《深度學習-改善深層神經網絡》-第二周-優化算法-Andrew Ng

本文轉載自查看原文 2019-03-29 21:14 513 Andrew Ng/ Deep Learning

看到有不少人挺推崇：An overview of gradient descent optimization algorithms；特此放到最上面，大家有機會可以閱讀一下；

本文內容主要來源於Coursera吳恩達《優化深度神經網絡》課程，另外一些不同優化算法之間的比較也會出現在其中，具體來源不再單獨說明，會在文末給出全部的參考文獻；

本主要主要介紹的優化算法有：

Mini-batch梯度下降（Mini-batch gradient descent）
指數加權平均（Exponentially weighted averages）
Momentum梯度下降法
RMSprop算法

Adam算法

其實就是對梯度下降的優化算法，每一種優化算法會介紹其：基本原理、TensorFlow中的使用、不同優化算法的優缺點總結；在最后會介紹調整學習率衰減的方式以及局部最優問題；

1. Mini-batch gradient descent
2. Exponentially weighted averages
3. Gradient descent with momentum（Momentum梯度下降法）
4. RMSprop
- 4.1 偽代碼表示
- 4.2 TensorFlow中的RMSprop
  - 4.2.1 構建optimizer
  - 4.2.2 tf.train.RMSPropOptimizer()
5. Adam optimization algorithm
- 5.1 Adam算法流程-偽代碼
- 5.2 TensorFlow中Adam optimization algorithm
  - 5.2.1 構建optimizer
  - 5.2.2 tf.train.AdamOptimizer
6. 不同優化算法的優缺點總結
7. Learning rate decay
- 7.1 學習率減小的幾種方式
- 7.2 TensorFlow中的學習率設置
8. The problem of local optima
Reference

1. Mini-batch gradient descent

如果樣本數量不是過於龐大，一般使用batch的方式進行計算，即將整個樣本集投入到深度神經網絡進行梯度下降；而一般實際應用中，樣本集的數量將會很大，如達到百萬數量級，這種情況下如果繼續使用batch的方式，訓練的速度往往會很慢；

因此，假如每次只對整個樣本集中的部分樣本執行梯度下降，這就有了Mini-batch gradient descent。

1.1 算法原理

整個樣本集\(X=[x^1, x^2, \cdots, x^m] \in R^{n \times m}\)；\(Y=[y^1, y^2, \cdots, y^m] \in R^{1 \times m}\)；

假設：

\(m=5000000\)；每一個mini-batch含有1000個樣本，即\(X^{\{t\}} \in R^{n \times 1000},Y^{\{t\}} \in R^{1 \times 1000}, t=1, 2, \cdots, 5000\)；

\(x^i\)表示第\(i\)個樣本；\(Z^{[l]}\)表示網絡第\(l\)層網絡的線性輸出；\(X^{\{t\}}, Y^{\{t\}}\)表示第\(t\)組mini-batch；

即在每一個mini-batch上執行梯度下降，偽代碼如下：

# 一個epoch
for t = 1, ..., T{
    Forward Propagation
    Compute Cost Function
    Backward Propagation
}

其中，每一步詳解：

（1）Forward Propagation

第一層網絡非線性輸出：

\[Z^{[1]} = W^{[1]}X^{\{t\}} + b^{[1]} \]

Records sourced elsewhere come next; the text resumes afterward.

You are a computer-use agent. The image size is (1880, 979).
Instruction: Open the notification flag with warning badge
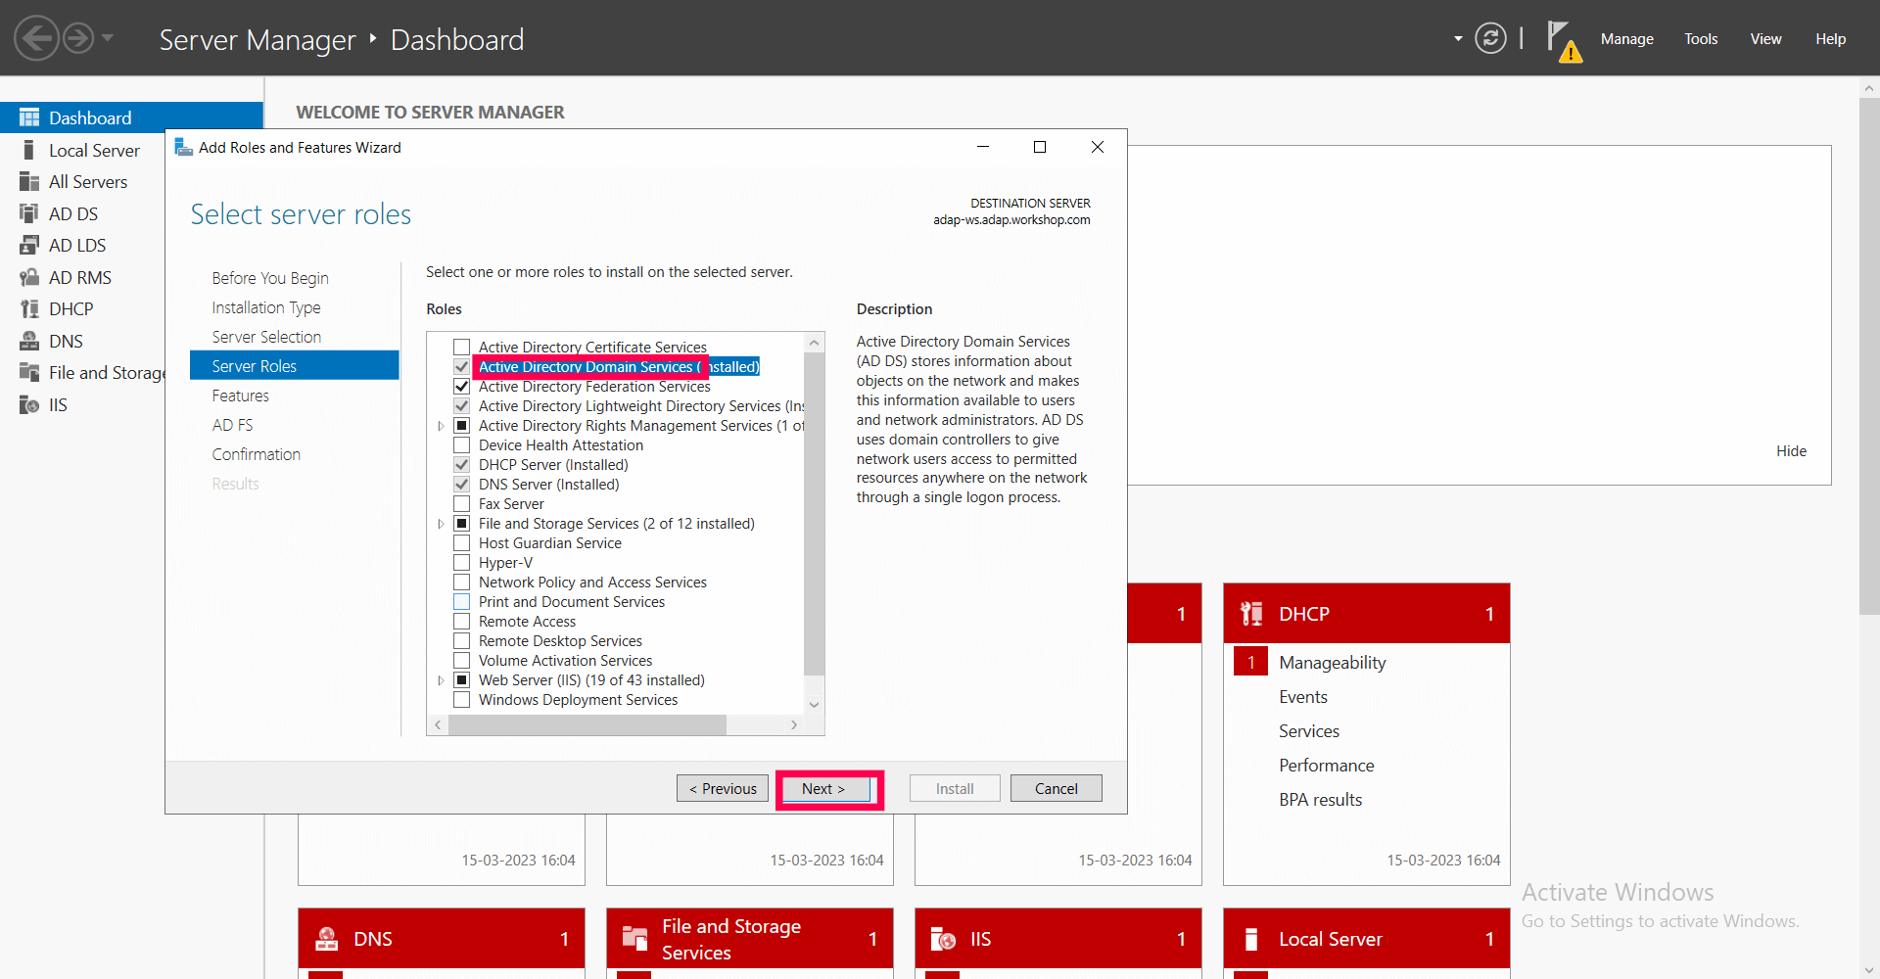tap(1562, 39)
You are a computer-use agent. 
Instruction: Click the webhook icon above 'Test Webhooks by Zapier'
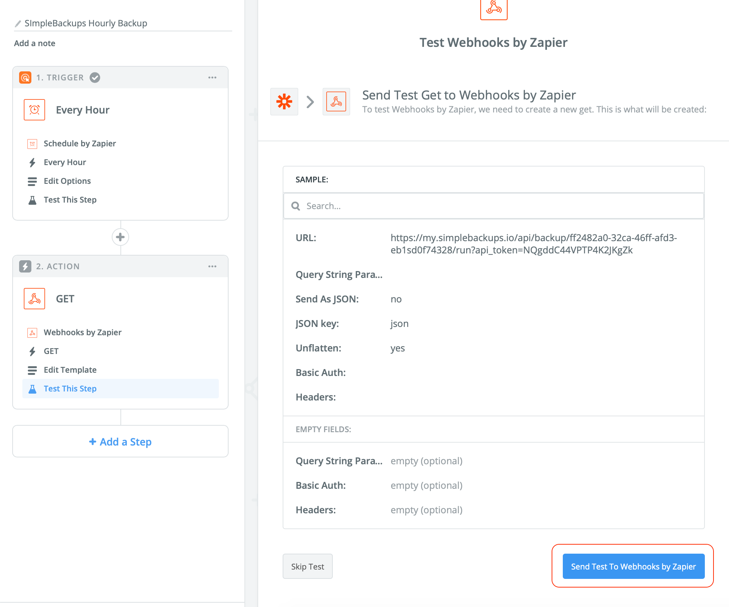point(494,10)
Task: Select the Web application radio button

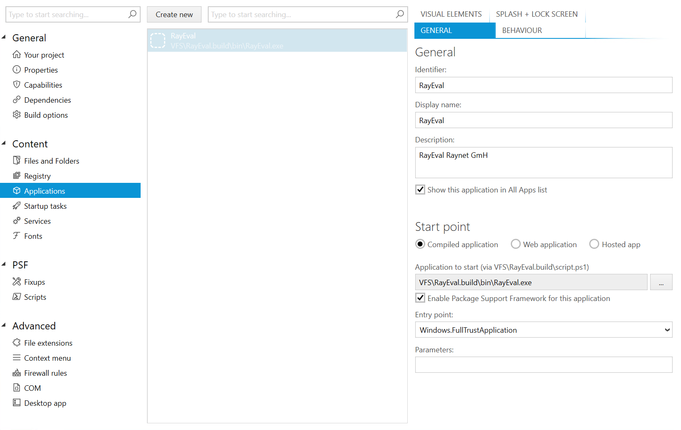Action: pyautogui.click(x=516, y=244)
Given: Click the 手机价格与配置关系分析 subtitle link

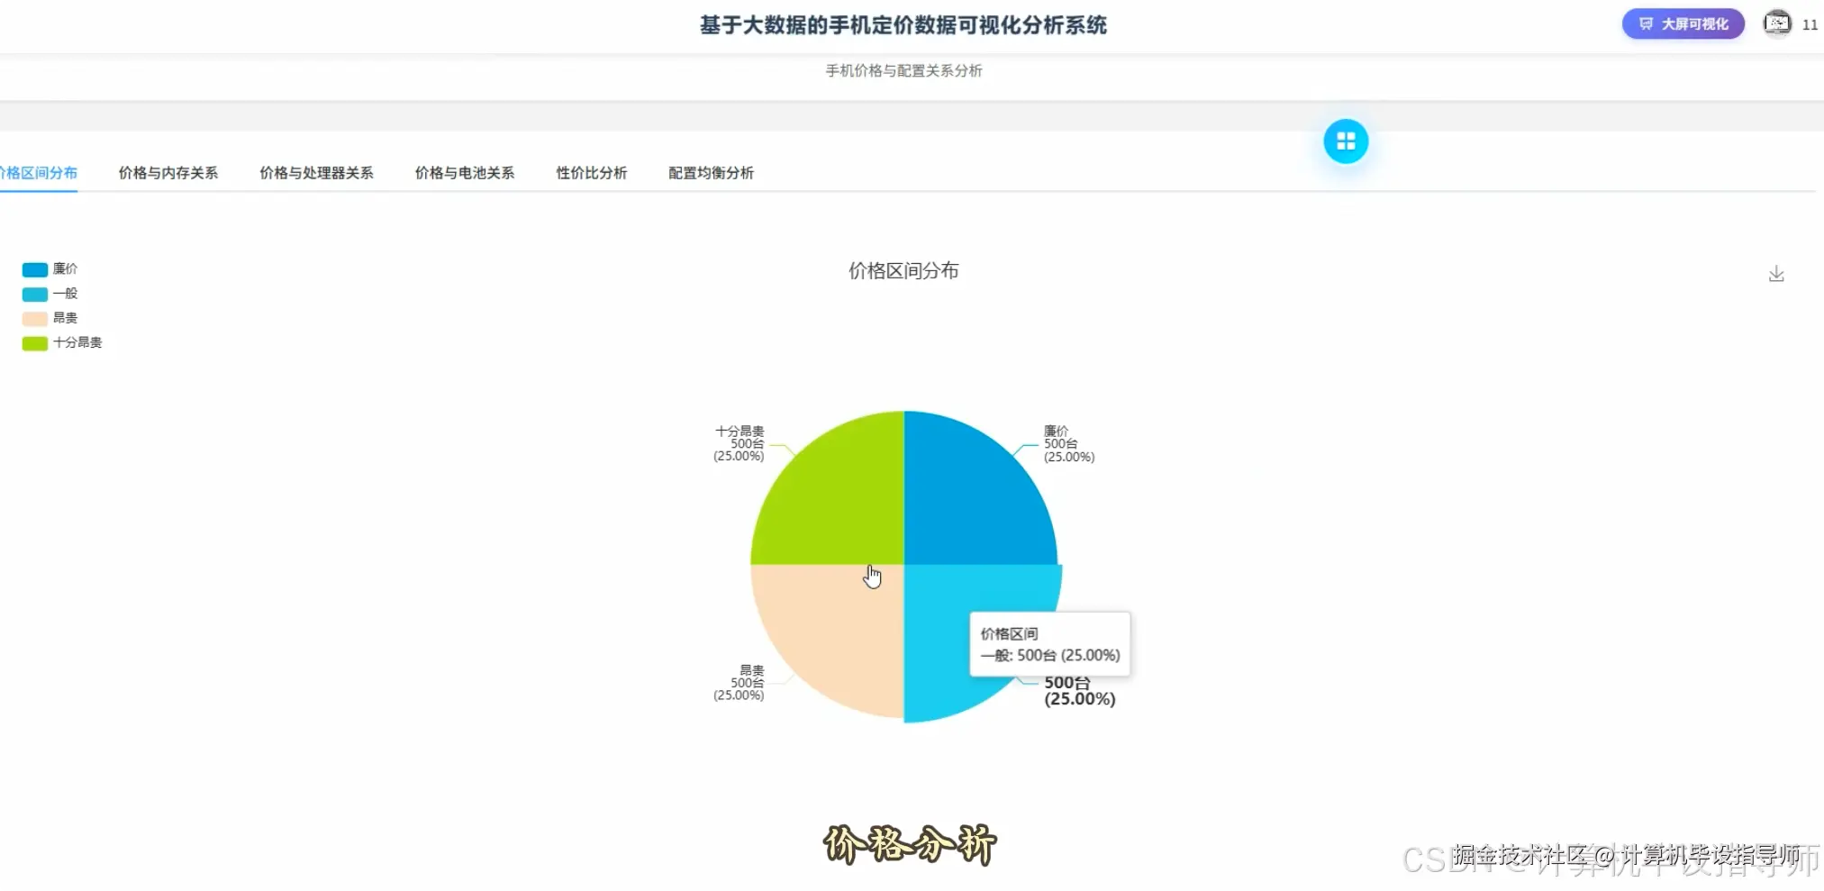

\[A^{[1]} = g^{(1)}(Z^{[1]}) \]

第\(l\)層網絡非線性輸出：

\[A^{[l]} = g^{[l]}(Z^{[l]}) \]

（2）Compute Cost Function

計算代價函數：

\[J = \dfrac{1}{1000} \sum_{i=1}^{l}Loss(\hat{y}^i, y^i) + \dfrac{\lambda}{2 \times 1000} \sum_{l}||W^l||_F^2 \]

（3）Backward Propagation

更新權重和偏置：

\[W^{[l]} : = W^{[l]} - \alpha dW^{[l]} \]

\[b^{[l]} : = b^{[l]} - \alpha db^{[l]} \]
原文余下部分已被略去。